Avec plusieurs espèces d’abeilles désormais classées comme menacées et la diminution des populations de papillons monarques, les gens sont plus conscients des effets néfastes des pesticides chimiques. Ceux-ci nuisent non seulement aux insectes utiles, mais ils empoisonnent également les oiseaux, les reptiles, les amphibiens et les animaux qui se nourrissent d’insectes. Les résidus chimiques restent présents sur les cultures vivrières, provoquant des maladies chez les personnes qui les consomment. Ils s’infiltrent également dans la nappe phréatique. En raison de tous ces effets néfastes, les agriculteurs et les jardiniers du monde entier ont mis en place des méthodes de lutte antiparasitaire plus récentes et plus sûres. L’une de ces méthodes est la technologie push-pull. Poursuivez votre lecture pour en savoir plus sur le fonctionnement de la technologie push-pull.

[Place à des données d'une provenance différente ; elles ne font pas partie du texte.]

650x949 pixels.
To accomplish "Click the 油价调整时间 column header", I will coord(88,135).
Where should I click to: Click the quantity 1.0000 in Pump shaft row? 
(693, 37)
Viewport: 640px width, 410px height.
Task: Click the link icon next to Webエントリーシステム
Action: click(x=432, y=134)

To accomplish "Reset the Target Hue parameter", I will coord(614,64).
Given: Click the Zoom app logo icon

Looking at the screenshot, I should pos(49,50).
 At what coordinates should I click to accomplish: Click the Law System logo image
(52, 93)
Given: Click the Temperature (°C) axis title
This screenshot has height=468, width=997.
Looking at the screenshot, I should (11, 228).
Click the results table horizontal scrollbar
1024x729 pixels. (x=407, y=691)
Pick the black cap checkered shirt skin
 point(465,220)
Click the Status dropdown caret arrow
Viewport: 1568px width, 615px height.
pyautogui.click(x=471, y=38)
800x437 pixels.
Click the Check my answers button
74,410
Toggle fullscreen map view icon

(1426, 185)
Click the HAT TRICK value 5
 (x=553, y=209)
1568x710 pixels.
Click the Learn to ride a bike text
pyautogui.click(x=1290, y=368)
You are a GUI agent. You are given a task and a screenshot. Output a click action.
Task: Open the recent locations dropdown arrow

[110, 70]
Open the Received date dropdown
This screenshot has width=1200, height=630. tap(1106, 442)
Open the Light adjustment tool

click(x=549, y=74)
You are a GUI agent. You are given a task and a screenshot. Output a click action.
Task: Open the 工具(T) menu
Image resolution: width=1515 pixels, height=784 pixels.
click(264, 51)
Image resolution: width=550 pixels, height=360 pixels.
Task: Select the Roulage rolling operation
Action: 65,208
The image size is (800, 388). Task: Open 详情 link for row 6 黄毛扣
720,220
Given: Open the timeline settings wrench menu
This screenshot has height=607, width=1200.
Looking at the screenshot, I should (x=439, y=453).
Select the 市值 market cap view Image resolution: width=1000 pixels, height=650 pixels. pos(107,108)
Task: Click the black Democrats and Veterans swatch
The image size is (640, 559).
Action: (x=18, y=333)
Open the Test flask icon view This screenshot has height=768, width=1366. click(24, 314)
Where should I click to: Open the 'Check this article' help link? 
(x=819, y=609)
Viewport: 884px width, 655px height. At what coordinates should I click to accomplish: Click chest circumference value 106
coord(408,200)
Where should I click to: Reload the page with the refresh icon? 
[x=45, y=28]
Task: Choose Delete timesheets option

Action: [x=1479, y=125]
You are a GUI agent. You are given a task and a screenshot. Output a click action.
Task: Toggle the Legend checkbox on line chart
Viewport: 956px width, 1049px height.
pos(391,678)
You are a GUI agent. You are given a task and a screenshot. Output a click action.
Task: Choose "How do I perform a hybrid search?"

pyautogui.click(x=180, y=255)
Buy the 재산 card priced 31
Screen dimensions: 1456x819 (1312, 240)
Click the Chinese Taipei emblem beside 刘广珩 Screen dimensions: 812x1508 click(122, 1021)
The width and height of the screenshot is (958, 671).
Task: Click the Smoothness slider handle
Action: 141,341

Qu’est-ce que la technologie push-pull ?
Il peut être très difficile d’éviter les pesticides chimiques agressifs et dangereux qui non seulement nuisent à notre environnement en empoisonnant les pollinisateurs, mais peuvent également nous empoisonner. Cependant, grâce aux méthodes push-pull, cela pourrait changer. La lutte antiparasitaire par attraction-répulsion est une méthode sans produits chimiques qui est devenue très populaire en Australie et en Afrique pour les cultures vivrières. Le principe de la méthode push-pull consiste à utiliser des plantes compagnes qui dissuadent et repoussent (push) les insectes loin des cultures vivrières importantes, et des plantes leurres qui attirent (pull) les parasites vers différents endroits où ils sont piégés ou capturés par des insectes utiles. Un exemple de cette stratégie push-pull pour la lutte contre les ravageurs est la pratique courante qui consiste à intercaler des plantes comme le maïs et le Desmodium, puis à planter du sorgho du Soudan autour de ces champs de maïs. Le Desmodium contient des huiles essentielles qui repoussent ou « repoussent » les foreurs de tiges loin du maïs. Le sorgho du Soudan joue alors son rôle de plante « pull » en attirant non seulement les foreurs de tiges loin du maïs, mais aussi les insectes qui se nourrissent de ces foreurs, ce qui est avantageux pour tout le monde.
Comment utiliser la stratégie push-pull pour lutter contre les ravageurs
Voici quelques exemples de plantes courantes et du rôle qu’elles peuvent jouer dans l’utilisation de la stratégie push-pull dans les jardins : Plantes « repoussantes »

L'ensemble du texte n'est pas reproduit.